Data supplied:
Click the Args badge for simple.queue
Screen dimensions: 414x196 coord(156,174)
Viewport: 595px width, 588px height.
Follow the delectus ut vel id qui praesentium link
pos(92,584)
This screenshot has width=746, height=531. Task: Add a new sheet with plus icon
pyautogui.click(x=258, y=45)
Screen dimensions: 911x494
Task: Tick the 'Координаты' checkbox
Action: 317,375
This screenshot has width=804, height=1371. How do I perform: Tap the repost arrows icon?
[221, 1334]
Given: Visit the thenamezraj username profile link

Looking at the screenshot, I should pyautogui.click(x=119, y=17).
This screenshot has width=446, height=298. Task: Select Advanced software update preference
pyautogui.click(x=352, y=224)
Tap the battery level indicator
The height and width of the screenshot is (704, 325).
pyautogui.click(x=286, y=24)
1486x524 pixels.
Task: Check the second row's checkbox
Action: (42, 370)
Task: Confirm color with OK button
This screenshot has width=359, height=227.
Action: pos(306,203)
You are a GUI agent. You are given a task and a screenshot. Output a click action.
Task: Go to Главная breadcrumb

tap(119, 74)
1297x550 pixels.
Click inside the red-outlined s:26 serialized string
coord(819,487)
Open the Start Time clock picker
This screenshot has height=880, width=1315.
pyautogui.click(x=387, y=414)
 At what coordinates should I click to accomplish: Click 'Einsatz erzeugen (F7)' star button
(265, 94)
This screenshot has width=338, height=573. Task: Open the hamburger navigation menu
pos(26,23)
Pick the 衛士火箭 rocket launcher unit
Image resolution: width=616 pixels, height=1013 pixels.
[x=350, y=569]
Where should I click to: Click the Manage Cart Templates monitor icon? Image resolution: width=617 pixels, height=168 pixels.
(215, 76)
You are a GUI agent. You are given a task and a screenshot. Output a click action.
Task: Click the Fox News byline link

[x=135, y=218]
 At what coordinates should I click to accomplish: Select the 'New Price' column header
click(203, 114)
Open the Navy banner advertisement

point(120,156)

Problem to solve:
Would you set down all the lines above, exactly and in full?

Output below:
Click the Args badge for simple.queue
Screen dimensions: 414x196 coord(156,174)
Viewport: 595px width, 588px height.
Follow the delectus ut vel id qui praesentium link
pos(92,584)
This screenshot has width=746, height=531. Task: Add a new sheet with plus icon
pyautogui.click(x=258, y=45)
Screen dimensions: 911x494
Task: Tick the 'Координаты' checkbox
Action: 317,375
This screenshot has width=804, height=1371. How do I perform: Tap the repost arrows icon?
[221, 1334]
Given: Visit the thenamezraj username profile link

Looking at the screenshot, I should pyautogui.click(x=119, y=17).
This screenshot has width=446, height=298. Task: Select Advanced software update preference
pyautogui.click(x=352, y=224)
Tap the battery level indicator
The height and width of the screenshot is (704, 325).
pyautogui.click(x=286, y=24)
1486x524 pixels.
Task: Check the second row's checkbox
Action: (42, 370)
Task: Confirm color with OK button
This screenshot has width=359, height=227.
Action: pos(306,203)
You are a GUI agent. You are given a task and a screenshot. Output a click action.
Task: Go to Главная breadcrumb

tap(119, 74)
1297x550 pixels.
Click inside the red-outlined s:26 serialized string
coord(819,487)
Open the Start Time clock picker
This screenshot has height=880, width=1315.
pyautogui.click(x=387, y=414)
 At what coordinates should I click to accomplish: Click 'Einsatz erzeugen (F7)' star button
(265, 94)
This screenshot has width=338, height=573. Task: Open the hamburger navigation menu
pos(26,23)
Pick the 衛士火箭 rocket launcher unit
Image resolution: width=616 pixels, height=1013 pixels.
[x=350, y=569]
Where should I click to: Click the Manage Cart Templates monitor icon? Image resolution: width=617 pixels, height=168 pixels.
(215, 76)
You are a GUI agent. You are given a task and a screenshot. Output a click action.
Task: Click the Fox News byline link

[x=135, y=218]
 At what coordinates should I click to accomplish: Select the 'New Price' column header
click(203, 114)
Open the Navy banner advertisement

point(120,156)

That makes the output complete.